_Exercise details_
In the material below, find the line that contains "You are a computer-use agent." and the line that contains "Instruction: Bookmark page with the star icon", then write out exactly those two lines and everything between them.

━━━ Given data

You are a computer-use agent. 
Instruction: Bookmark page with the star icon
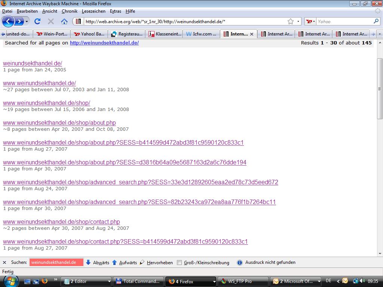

━━━━━━
━━━ Given data

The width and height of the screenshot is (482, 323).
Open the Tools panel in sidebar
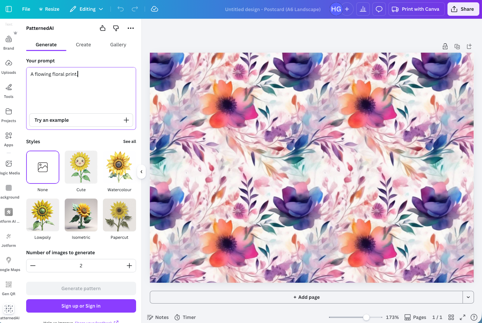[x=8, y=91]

━━━━━━

_The completed task_
You are a computer-use agent. 
Instruction: Bookmark page with the star icon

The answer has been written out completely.